A National Imperative: Joining Forces to Strengthen Human Services in America (Jan 2018)

Late payments and extended accounts receivable cycles fromgovernment funders. Late payments can severely disrupt cash flows for human services CBOs. If funding is decreased, CBOs may have difficulty recouping costs incurred and investments made to meet their contractual obligations. In some cases, reimbursements may be delayed by months or even years. One CBO leader noted that he has been waiting six years for $500,000 from the state as reimbursement for setting up and operating a pilot program. His organization had adequate reserves to fall back on after making the upfront investments for the program, but not all human services CBOs have the reserves to remain strong in such a scenario. In addition, many government contracts prohibit CBOs from assigning payments to a bank or other third party, making it more difficult to borrow against them. High administrative burdens for government contracts. Contractual rules often place significant burdens on human services CBOs, running up costs and impacting their ability to deliver efficient and effective services.
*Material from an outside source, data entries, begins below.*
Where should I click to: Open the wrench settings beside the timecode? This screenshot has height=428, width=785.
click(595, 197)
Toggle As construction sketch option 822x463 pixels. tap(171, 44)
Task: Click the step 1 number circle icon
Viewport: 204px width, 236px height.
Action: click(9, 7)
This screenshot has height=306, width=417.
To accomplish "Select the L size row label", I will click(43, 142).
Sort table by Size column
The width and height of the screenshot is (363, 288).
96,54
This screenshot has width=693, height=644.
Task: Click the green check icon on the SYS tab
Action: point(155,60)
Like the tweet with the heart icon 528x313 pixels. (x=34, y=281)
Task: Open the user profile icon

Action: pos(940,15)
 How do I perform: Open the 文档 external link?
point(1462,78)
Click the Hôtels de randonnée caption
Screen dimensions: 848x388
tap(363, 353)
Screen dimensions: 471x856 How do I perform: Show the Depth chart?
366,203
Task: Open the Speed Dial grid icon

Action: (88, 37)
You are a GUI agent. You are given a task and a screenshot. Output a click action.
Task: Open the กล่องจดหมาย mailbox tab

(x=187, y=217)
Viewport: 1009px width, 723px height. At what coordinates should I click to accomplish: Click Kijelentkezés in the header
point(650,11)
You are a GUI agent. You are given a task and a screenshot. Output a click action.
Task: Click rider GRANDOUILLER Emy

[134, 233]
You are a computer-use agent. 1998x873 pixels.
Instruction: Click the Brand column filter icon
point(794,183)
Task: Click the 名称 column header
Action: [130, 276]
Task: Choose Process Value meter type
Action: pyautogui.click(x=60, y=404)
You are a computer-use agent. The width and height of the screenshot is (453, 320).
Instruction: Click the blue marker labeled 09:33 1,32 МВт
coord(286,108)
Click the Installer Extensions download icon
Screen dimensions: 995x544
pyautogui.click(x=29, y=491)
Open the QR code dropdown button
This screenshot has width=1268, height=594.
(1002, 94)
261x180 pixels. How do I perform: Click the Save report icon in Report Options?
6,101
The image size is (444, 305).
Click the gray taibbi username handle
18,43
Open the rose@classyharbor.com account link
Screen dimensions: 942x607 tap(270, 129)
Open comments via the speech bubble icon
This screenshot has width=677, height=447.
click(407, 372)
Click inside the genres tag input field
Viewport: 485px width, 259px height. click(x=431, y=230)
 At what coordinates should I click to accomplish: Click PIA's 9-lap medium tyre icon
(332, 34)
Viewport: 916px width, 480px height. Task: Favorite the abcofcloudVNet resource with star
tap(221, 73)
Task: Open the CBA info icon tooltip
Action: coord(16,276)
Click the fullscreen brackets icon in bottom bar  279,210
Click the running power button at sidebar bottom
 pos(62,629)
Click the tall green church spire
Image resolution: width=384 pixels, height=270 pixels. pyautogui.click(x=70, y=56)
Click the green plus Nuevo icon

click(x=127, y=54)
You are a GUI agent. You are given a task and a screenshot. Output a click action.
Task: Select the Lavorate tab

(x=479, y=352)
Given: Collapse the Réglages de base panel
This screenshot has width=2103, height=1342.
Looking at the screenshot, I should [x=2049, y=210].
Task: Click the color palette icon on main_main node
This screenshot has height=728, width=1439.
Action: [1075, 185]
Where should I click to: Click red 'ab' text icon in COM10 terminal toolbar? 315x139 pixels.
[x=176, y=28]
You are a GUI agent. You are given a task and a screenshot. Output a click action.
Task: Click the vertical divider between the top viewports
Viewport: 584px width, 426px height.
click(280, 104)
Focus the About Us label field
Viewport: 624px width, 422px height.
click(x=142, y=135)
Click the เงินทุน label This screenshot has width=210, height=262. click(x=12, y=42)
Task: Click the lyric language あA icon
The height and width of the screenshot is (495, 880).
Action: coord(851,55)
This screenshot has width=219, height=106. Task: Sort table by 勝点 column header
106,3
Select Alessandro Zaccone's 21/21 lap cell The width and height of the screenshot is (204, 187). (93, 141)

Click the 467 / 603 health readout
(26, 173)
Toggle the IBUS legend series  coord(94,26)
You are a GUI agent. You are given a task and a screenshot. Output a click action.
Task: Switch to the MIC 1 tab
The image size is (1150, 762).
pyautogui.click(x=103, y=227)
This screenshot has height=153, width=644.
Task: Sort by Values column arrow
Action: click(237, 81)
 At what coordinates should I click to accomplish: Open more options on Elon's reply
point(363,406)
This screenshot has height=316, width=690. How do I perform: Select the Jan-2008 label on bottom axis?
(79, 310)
For example, a Florida human services CBO executive stated that social workers at his organization can spend up to 75% of their time filling out paperwork to meet reporting requirements. As a result, social workers are able to spend less time working closely with clients to ensure their needs are met. As suggested by an Arizona-based human services CEO, “Regulators need to spend time listening to the people actually doing the work. They don’t realize it, but when they roll out new regulations, it can have a big impact on our clients. The more time we must spend on compliance, the less time we have to serve our clients” Restrictions on how human services CBOs may spend their funding (e.g., inflexible funds, artificial spending caps). Government contracts and grants often specify how human services CBOs are allowed to use funds, stipulating in detail the actions they must take in providing services and care. Similarly, private funders often place restrictions on their donations so that CBOs must use them for specified purposes. These restrictions can prevent CBOs from adequately covering their costs, meeting their needs as organizations, and meeting the needs of the community.

“They delay payment because they know they can get away with it for a while. I get it: they have budget pressures, too. But when they don’t pay us, we are, in essence, a zero-interest creditor to the government.”